* **WHAT THIS TASK INVOLVES**:
The required output holds only the lines from the one containing "Task: Open the 5 Commits history link" through the end of the material below, copied exactly, please, with no pictures.

%%

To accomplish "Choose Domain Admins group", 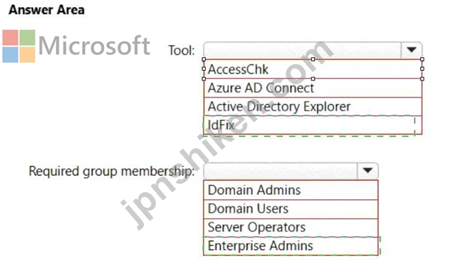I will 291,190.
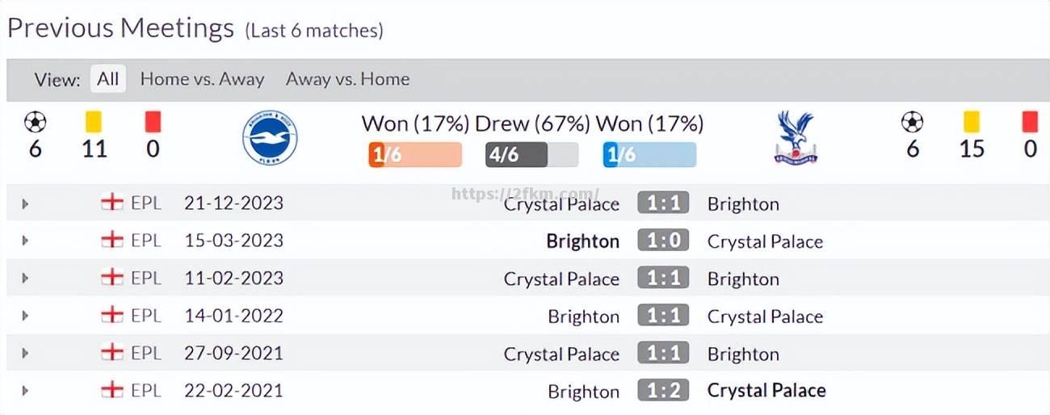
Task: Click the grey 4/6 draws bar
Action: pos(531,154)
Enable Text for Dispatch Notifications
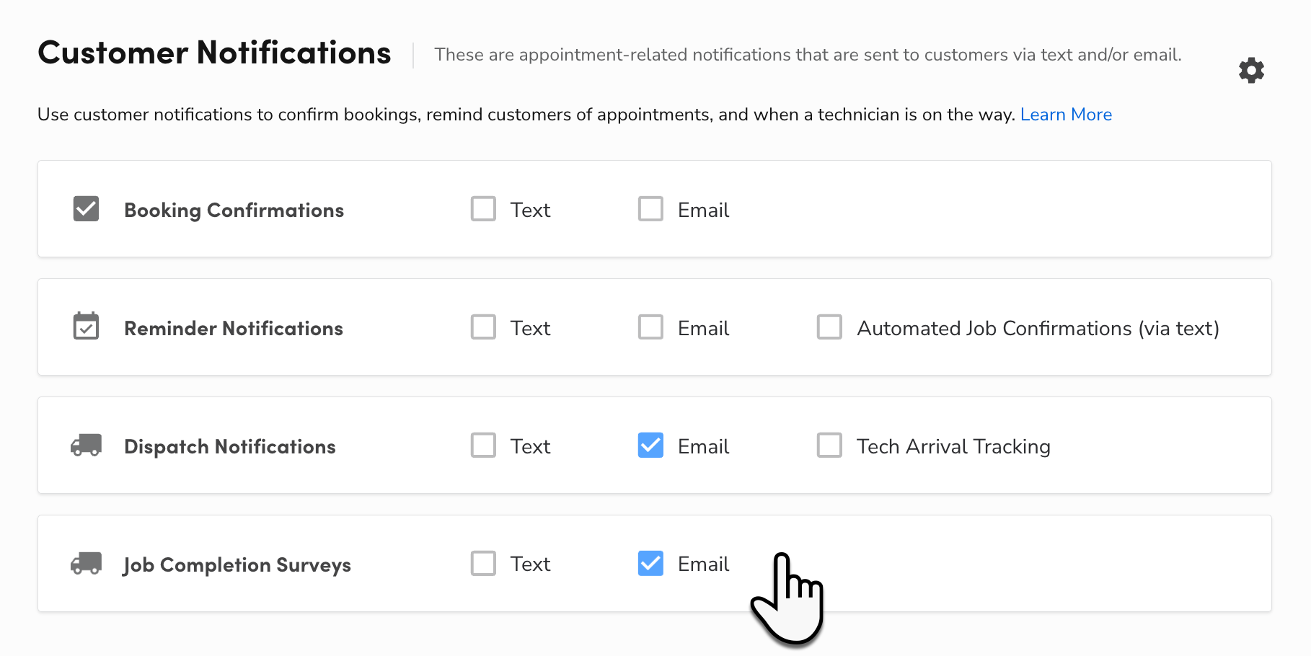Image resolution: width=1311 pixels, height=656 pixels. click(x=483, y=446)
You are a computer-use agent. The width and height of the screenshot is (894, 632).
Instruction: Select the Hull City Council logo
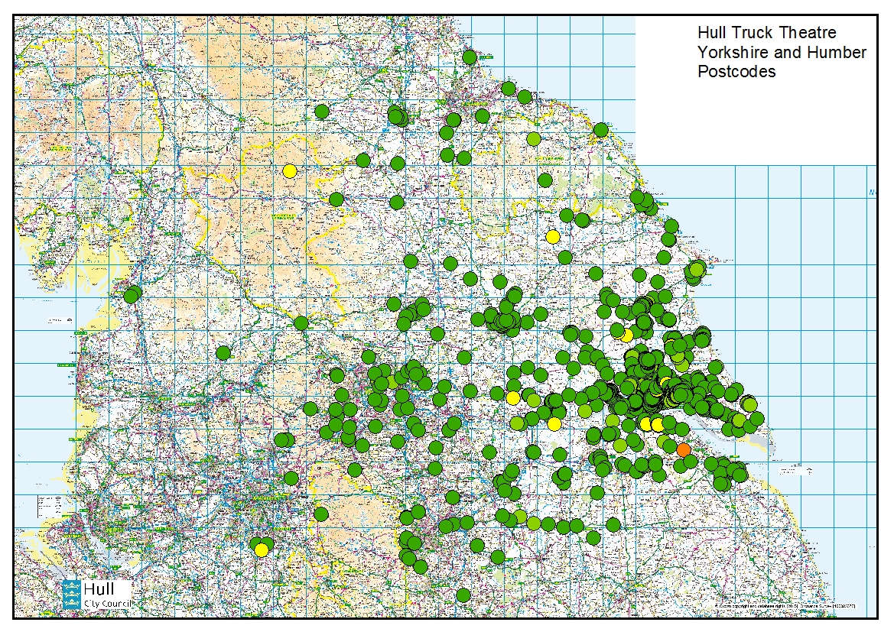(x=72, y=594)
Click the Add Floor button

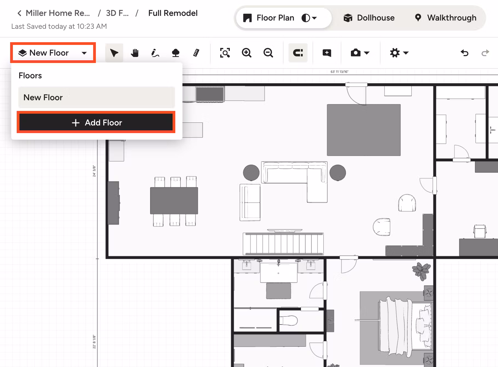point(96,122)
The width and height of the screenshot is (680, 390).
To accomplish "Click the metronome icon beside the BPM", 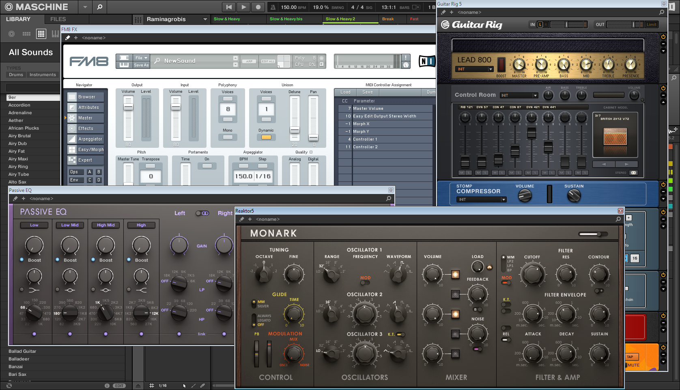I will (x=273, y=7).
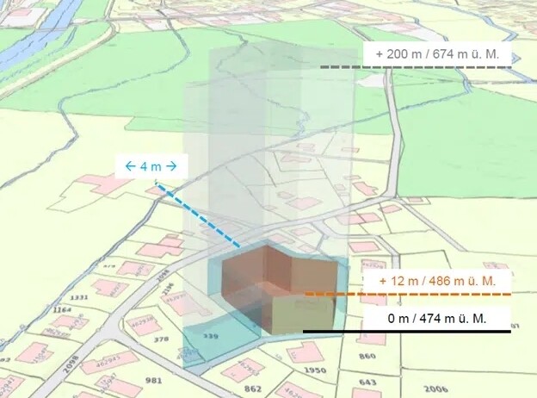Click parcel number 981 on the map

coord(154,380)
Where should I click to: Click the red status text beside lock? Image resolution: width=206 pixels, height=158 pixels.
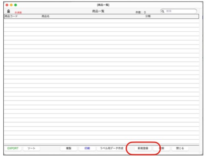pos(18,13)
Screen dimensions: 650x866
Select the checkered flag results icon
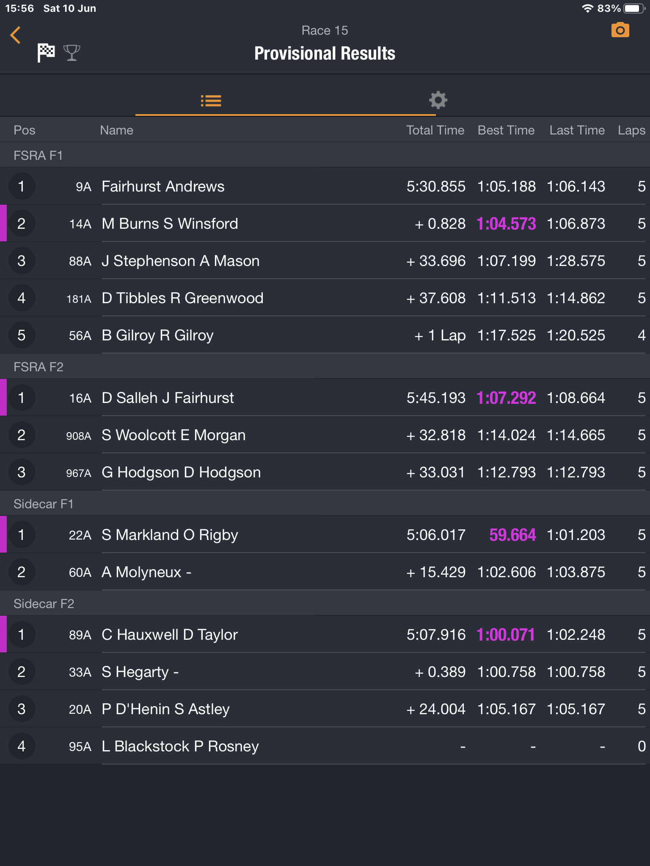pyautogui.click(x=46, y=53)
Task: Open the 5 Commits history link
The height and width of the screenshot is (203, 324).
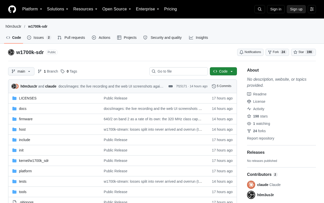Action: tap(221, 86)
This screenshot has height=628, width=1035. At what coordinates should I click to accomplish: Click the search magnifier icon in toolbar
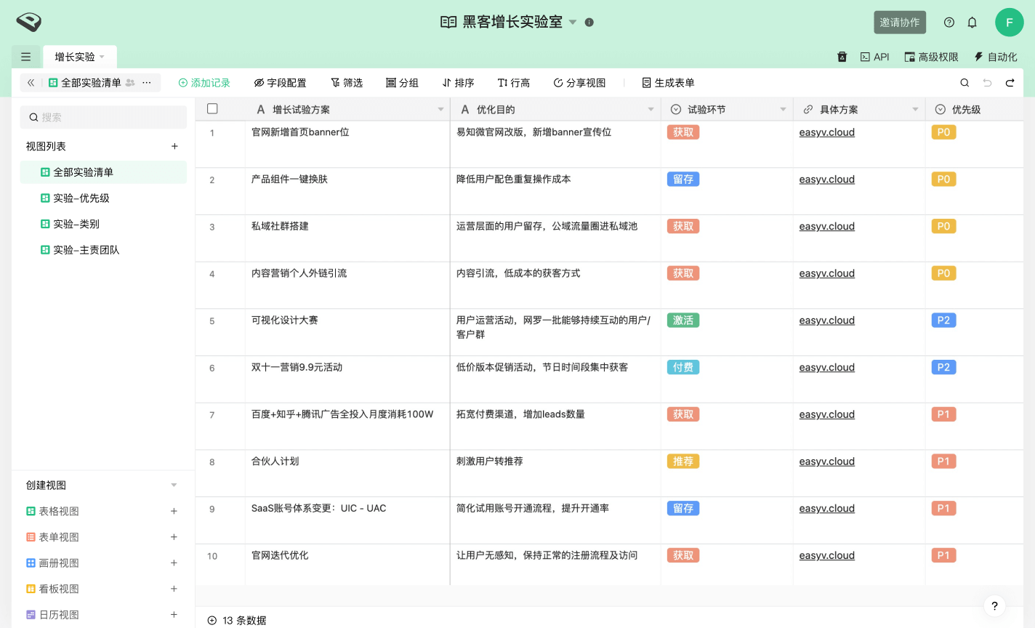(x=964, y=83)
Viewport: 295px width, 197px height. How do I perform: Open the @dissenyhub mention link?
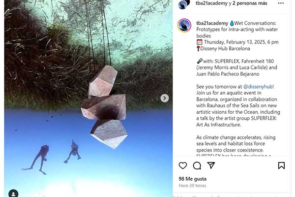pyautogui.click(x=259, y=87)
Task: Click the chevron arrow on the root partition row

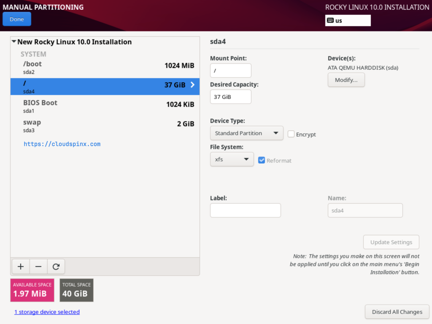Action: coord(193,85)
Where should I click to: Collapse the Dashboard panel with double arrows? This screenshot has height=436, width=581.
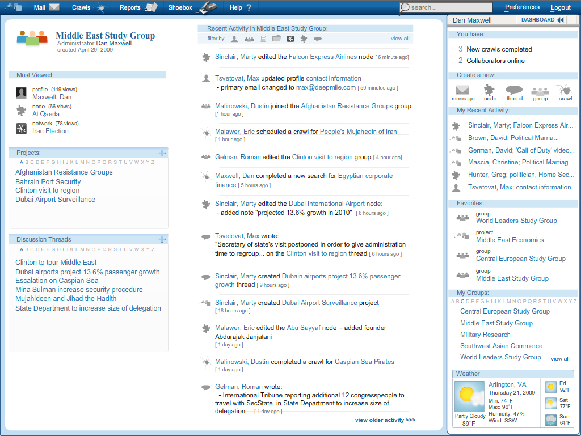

%%

* **EXERCISE RESPONSE**:
Task: Open the 5 Commits history link
The height and width of the screenshot is (203, 324).
Action: tap(221, 86)
This screenshot has height=628, width=1035. At what coordinates should I click to accomplish: Click the search magnifier icon in toolbar
(x=964, y=83)
Viewport: 295px width, 197px height. How do I perform: Open the @dissenyhub mention link?
pyautogui.click(x=259, y=87)
Task: Click the chevron arrow on the root partition row

Action: coord(193,85)
Where should I click to: Collapse the Dashboard panel with double arrows? This screenshot has height=436, width=581.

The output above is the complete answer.